Według mnie ceny u nas są co njmniej 2x niższe jak w zachodniej Europie. Ta cena w NRD to za najgorsze klasy V-VI, u mnie w lubuskim ANR sprzedaje V-VI klasę po 10 tys za ha, to jest 2,5 tys Euro. III-IV klasa jest do wyrwania za 15-20 tys za ha to jest ok 5 tys Euro. W byłym NRD taka klasa jest już powyżej 10 tys Euro i kupić ciężej jak u nas w wielkopolsce. Niemcy dzierżawią np ziemię w Polsce (po sąsiedzku) bo u nich nic nie było do wzięcia.
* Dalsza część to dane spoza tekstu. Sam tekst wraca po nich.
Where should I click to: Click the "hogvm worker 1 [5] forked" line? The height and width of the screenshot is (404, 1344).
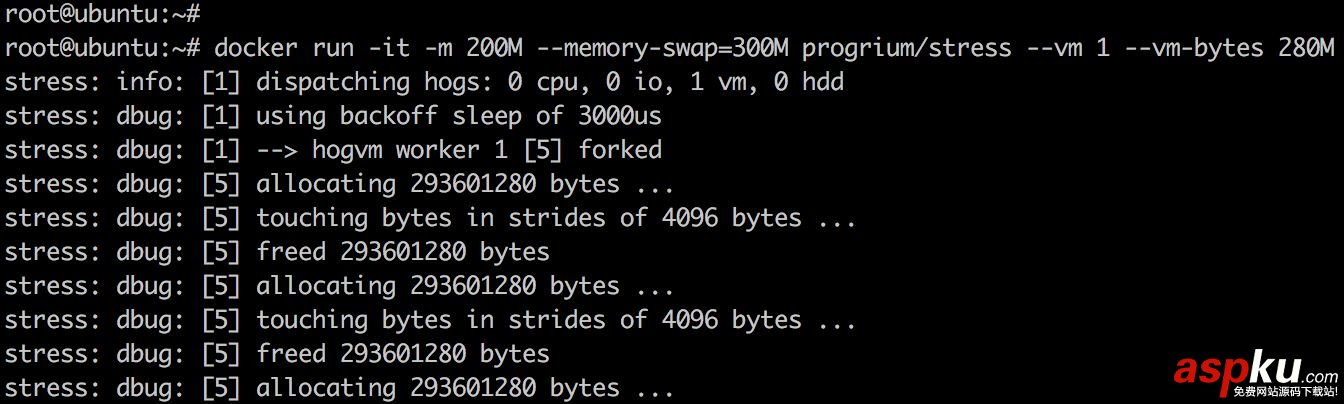(x=458, y=149)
Ceny ziemi rolnej w zachodnich Niemczech to można porównywać z cenami naszych działek budowlanych. A ceny działek budowlanych w zachodnich niemczech zczynają się od 100 Euro za m2.

Edytowane przez adamj24
Gość Profil usunięty
Opublikowano

Według mnie ceny u nas są co njmniej 2x niższe jak w zachodniej Europie. Ta cena w NRD to za najgorsze klasy V-VI, u mnie w lubuskim ANR sprzedaje V-VI klasę po 10 tys za ha, to jest 2,5 tys Euro. III-IV klasa jest do wyrwania za 15-20 tys za ha to jest ok 5 tys Euro. W byłym NRD taka klasa jest już powyżej 10 tys Euro i kupić ciężej jak u nas w wielkopolsce. Niemcy dzierżawią np ziemię w Polsce (po sąsiedzku) bo u nich nic nie było do wzięcia. Ceny ziemi rolnej w zachodnich Niemczech to można porównywać z cenami naszych działek budowlanych. A ceny działek budowlanych w zachodnich niemczech zczynają się od 100 Euro za m2.

 

Nie przesadzaj...

W NRD są też dobre kawałki za które płaci się nie więcej niż w Polsce.

Opublikowano

Tak jak napisałem po sąsiedzku gospodaruje Niemiec i mówi, że w NRD poniżej 5 tyś Euro za ha ciężko cokolwiek znaleźć. Ziemia jest głównie do dzierżawy, sprzedajacych brak. Dlatego przyjechał do Polski i wziął w dzierzawę 250 ha u nas, głównie IV klasa, III klasa to około 30% gruntów. W zachodnich Niemczech poniżej 10 tys euro ceny nie schodzą.

Opublikowano

Tylko trzeba zwrócić uwagę na inna kwestie mocy pieniądza... W Niemczech ziemia kosztuje 10 tys euro no czyli kosztuje prawie 40 tys złotych no czyli dla nas drogo i cena ziemi jest praktycznie taka sama jak u nas bądź trochę droższa ale Niemiec dostanie 100 euro więcej dopłaty do hektara a poza tym wystarczy zwrócić kwestie chociażby na paliwo u nas i u naszych zachodnich sąsiadów cena za litr paliwa wychodzi w granicach 1,30 euro/l ale problem polega na tym że przeciętny Polak zarabia na miesiąc 500 euro a Niemiec 1500-2000 euro... Więc dla nas ta ziemia może być droga w Niemczech ale dla Niemca tak już nie musi być i w konsekwencji mają tańszą ziemie... Pozdrawiam

Opublikowano

Witam

Wie ktoś ile można wziąć za ziemię orna 4,5,6 klasa na granicy woj. podlaskiego i mazowieckiego, gość posiał na niej kukurydzę już drugi rok z rzędu i w tamtym roku była większa niż u mnie (3-4 klasa ziemi).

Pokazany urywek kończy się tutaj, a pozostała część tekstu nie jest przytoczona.